28 agosto 2014

Un po' di cibo per l'anima

Tra le cose che mi piacciono del Trentino-Alto Adige, ora posso inserire anche l'Orchestra Haydn, che ho ascoltato dal vivo nella chiesetta di una frazione di un paese sul lago di Garda, apprezzandone molto l'amalgama su brani meravigliosi di Bach e Mozart e ammirando inoltre l'apporto della talentuosa solista Anna Tifu.
Carezze spirituali degne del cielo stellato sono quelle che promanano dalla musica di sublime livello: sono grato per aver potuto e voluto riceverle.

26 agosto 2014

Roba da sfogliare

Il blog Letture e riletture ha una storia e dei suoi perché. È vero che negli ultimi anni l'ho trascurato un po', ma di recente almeno un paio di bei suggerimenti li ho inseriti.

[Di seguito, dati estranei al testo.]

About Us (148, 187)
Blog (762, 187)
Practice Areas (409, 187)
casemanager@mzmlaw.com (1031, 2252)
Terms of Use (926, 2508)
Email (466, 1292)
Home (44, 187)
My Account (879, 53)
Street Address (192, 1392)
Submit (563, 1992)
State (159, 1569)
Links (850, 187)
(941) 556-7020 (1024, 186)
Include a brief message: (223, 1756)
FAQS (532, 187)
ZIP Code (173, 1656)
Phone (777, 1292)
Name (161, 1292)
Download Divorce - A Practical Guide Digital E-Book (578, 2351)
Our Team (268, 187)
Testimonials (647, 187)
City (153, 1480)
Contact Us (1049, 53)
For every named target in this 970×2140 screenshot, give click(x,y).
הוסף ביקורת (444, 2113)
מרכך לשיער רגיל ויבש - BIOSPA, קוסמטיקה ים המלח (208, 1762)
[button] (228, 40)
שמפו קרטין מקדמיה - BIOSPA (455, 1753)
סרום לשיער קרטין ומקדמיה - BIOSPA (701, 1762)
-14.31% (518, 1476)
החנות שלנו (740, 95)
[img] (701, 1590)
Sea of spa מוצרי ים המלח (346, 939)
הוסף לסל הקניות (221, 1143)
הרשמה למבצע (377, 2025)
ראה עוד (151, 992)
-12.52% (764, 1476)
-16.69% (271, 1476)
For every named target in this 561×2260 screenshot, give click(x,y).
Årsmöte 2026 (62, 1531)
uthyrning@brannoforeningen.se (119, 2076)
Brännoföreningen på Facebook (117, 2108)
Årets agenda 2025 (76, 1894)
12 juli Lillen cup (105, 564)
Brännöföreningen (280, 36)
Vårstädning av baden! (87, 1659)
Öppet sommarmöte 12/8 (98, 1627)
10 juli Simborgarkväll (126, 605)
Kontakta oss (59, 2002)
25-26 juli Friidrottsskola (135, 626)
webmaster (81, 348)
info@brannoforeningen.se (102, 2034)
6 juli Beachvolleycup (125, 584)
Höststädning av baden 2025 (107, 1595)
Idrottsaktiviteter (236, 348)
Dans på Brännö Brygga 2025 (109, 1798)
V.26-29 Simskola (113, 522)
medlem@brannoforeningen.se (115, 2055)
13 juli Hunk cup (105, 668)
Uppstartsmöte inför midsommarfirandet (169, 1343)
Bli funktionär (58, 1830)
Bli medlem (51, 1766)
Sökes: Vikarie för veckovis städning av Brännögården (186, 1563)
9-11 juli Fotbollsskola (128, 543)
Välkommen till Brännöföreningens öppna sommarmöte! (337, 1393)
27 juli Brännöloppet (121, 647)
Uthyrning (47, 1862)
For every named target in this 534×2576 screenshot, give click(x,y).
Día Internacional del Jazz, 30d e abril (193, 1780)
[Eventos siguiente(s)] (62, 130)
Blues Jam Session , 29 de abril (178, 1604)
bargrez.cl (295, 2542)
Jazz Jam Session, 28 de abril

Buona lettura.

09 agosto 2014

Un'eccezione

Ammetto di aver fatto eccezione.
L'antefatto è che dopo anni ero di nuovo arrivato a toccare quota ottanta. E quindi, dopo essere riandato con la mente all'ultima volta in cui ero dimagrito sostanzialmente, ho adottato per analogia mimetica qualche piccolo provvedimento. Niente di impossibile, ma come allora, da lunedì, ho eliminato dalla mia dieta giornaliera i dolci e l'alcool. Salvo a colazione, riguardo ai dolci, ma comunque con moderazione, limitandomi a un cucchiaino di miele nella bevanda, che sia tè, malva o rooibos, e a qualche biscotto o a un po' di marmellata spalmata su fette biscottate o pane.
Troppo poco drastico, dici? Beh, io tendo spesso ad autocompiacermi per i piccoli risultati e a sfruttarne l'effetto come molla per ottenere di più e di meglio. E poi, c'è da spiegare una cosa: da piccolo ero magro, magrissimo; quando mi ritrovo sovrappeso, per me la sensazione è tuttora quella di essere "temporaneamente ingrassato", perfino laddove tale temporaneità si prolunghi per degli anni (alla descrizione di questo fenomeno, il mio amico Alberto di BZ si sbellicò fragorosamente di risa telefoniche tra la perplessità dei colleghi d'ufficio).
Poi, comunque, cerco di muovermi, andando a corricchiare quando riesco, camminando dove posso (mi dicono siano necessari ottomila passi al giorno tutti i giorni, vedremo come fare per tenere il conto). Secondo me un po' di chili se ne andranno (non oso dire che abbiano già iniziato l'esodo, per scaramanzia) e poi si tratterà di far durare la forma (uh, dire "la forma" mi ricorda il tai chi, ma tanto già so che se non è saggio assaggiare tutto, tantomeno lo è saggiarsi su troppi aspetti, meglio accontentarsi di spizzicare qua e là e su e giù).
Oggi, dicevo, ho fatto eccezione. Dopo pochi giorni non si dovrebbe, non è serio, ma suvvia: non capita tutte le settimane che la figlia compia diciott'anni e così ho brindato e mangiato anch'io la torta, in mezzo a un sacco di festeggiamenti iniziati con il sublime ramen del Fukurou, inframmezzati da graditissime visite a sorpresa e conclusi (per noi, giacché la neomaggiorenne poi è uscita coi suoi amici) con le sarde alla beccafico della rosticceria Golfo di Mondello.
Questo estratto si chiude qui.